Monday, April 11, 2011

Gooding-Williams, Robert. Review of Paul S. Loeb, THE DEATH OF NIETZSCHE'S ZARATHRUSTRA. NDPR (April 2011).

Loeb, Paul S.  The Death of Nietzsche's ZarathustraCambridge: CUP, 2010.

Paul Loeb's The Death of Nietzsche's Zarathustra is a superb contribution to the philosophical scholarship on Nietzsche's notoriously most inaccessible book, Thus Spoke Zarathustra (hereafter TSZ). Through careful exegesis of some of TSZ's most complicated and densely symbolic passages, and through rigorous, critical analysis of all the important secondary literature on the thought of the eternal recurrence, Loeb's book presents an ingeniously argued and richly insightful interpretation of Nietzsche's literary fiction that pointedly and often persuasively takes issue with each of the major TSZ commentaries to have been published within the last twenty-five years or so.

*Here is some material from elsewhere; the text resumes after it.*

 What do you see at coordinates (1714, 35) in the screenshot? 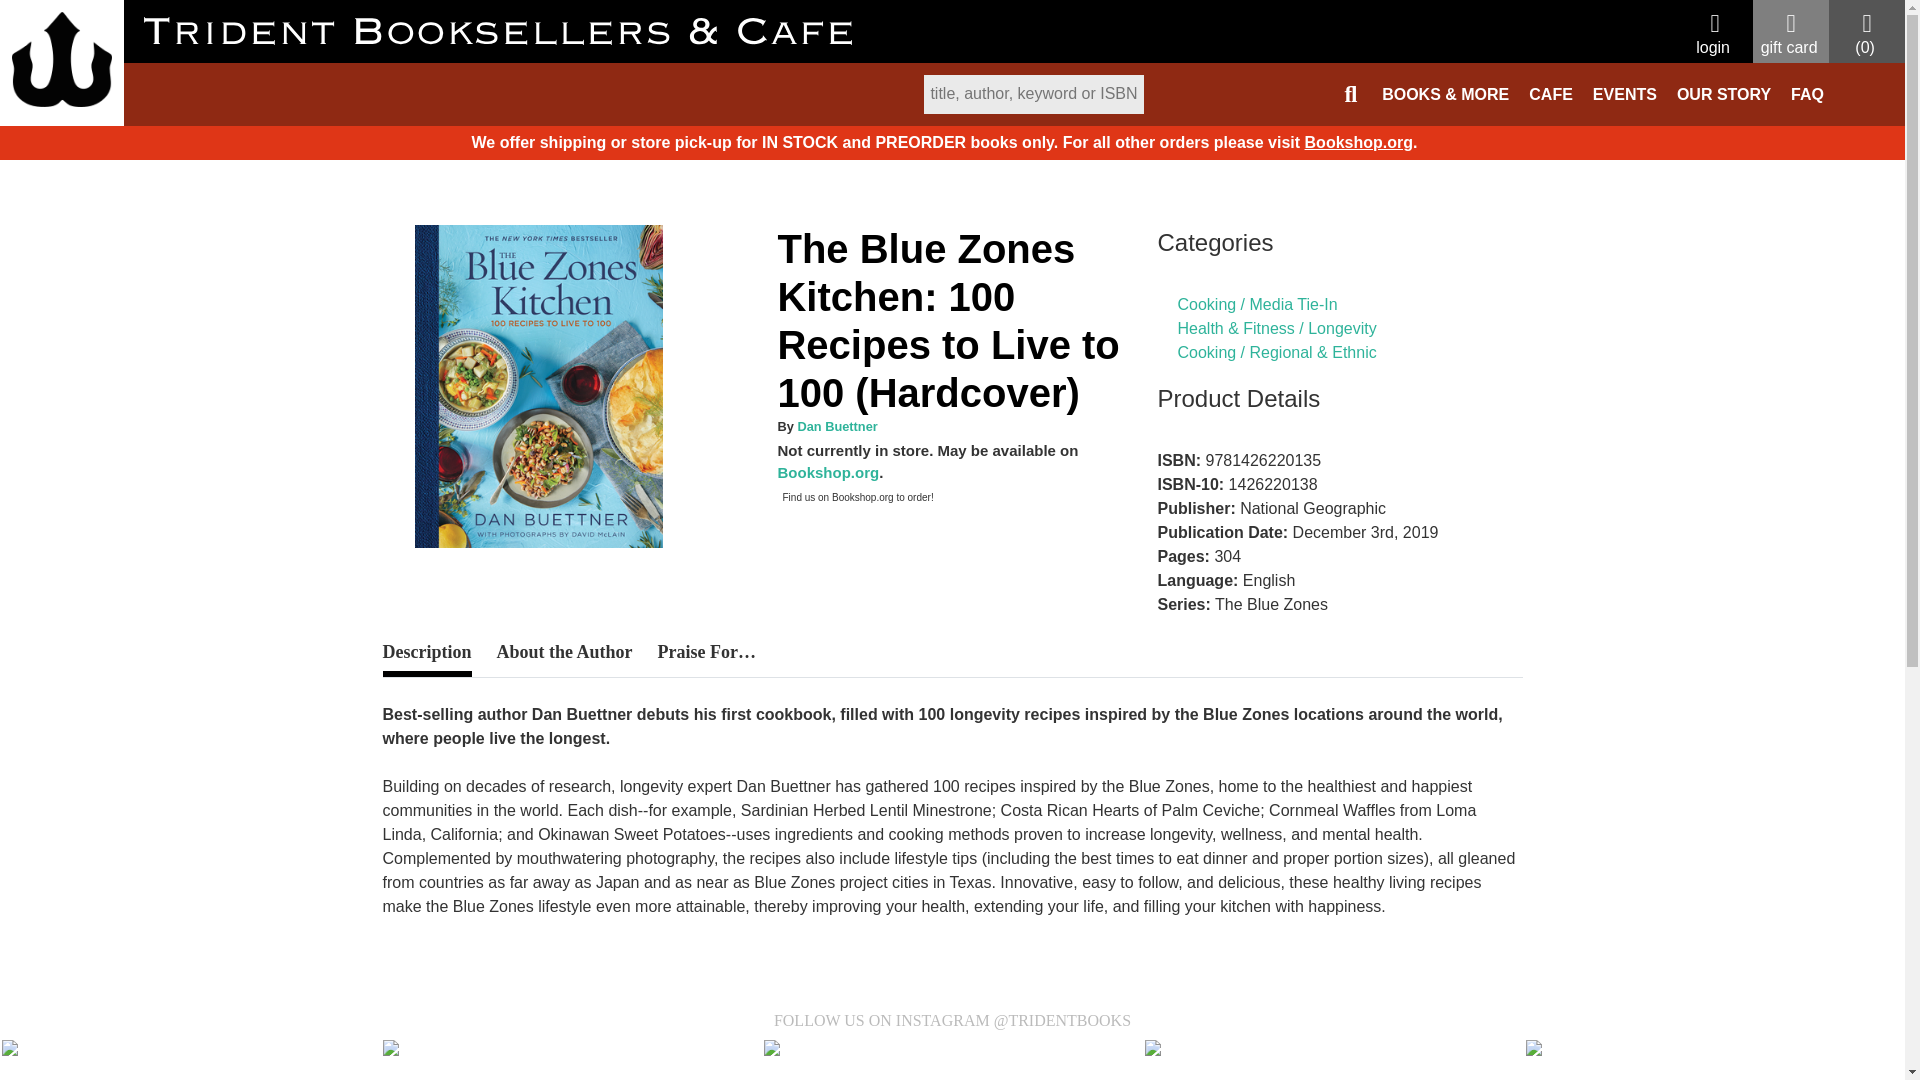
I see `login` at bounding box center [1714, 35].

Loeb's central project is twofold: first, to advance a "performative understanding" of the "clue" Nietzsche offers his readers for interpreting TSZ -- namely, that the thought of eternal recurrence is the book's fundamental conception[2]; and second, to rely on that clue to solve four of TSZ's most prominent "riddles" or "interpretive difficulties" (1, 6).

By "performative understanding," Loeb has in mind the thesis that the narrative of TSZ embodies and enacts the thought of recurrence and, more specifically, that it displays "the unconditioned and endlessly repeated circular course of Zarathustra's life" (2). On the basis of this understanding, the riddles Loeb purports to solve include 1) the question of the relative significance of Parts III and IV of TSZ; 2) the difficulty of making sense of the various dreams, visions, allegories, and symbols that animate TSZ; 3) the problem of understanding the relationship between Nietzsche's notion of eternal recurrence and his concepts of the superhuman and the will to power; and, finally, the issue of whether the thought of recurrence is to be understood as a thought of total, unconditional affirmation, or as a selective thought that excludes the recurrence of the so-called "small man."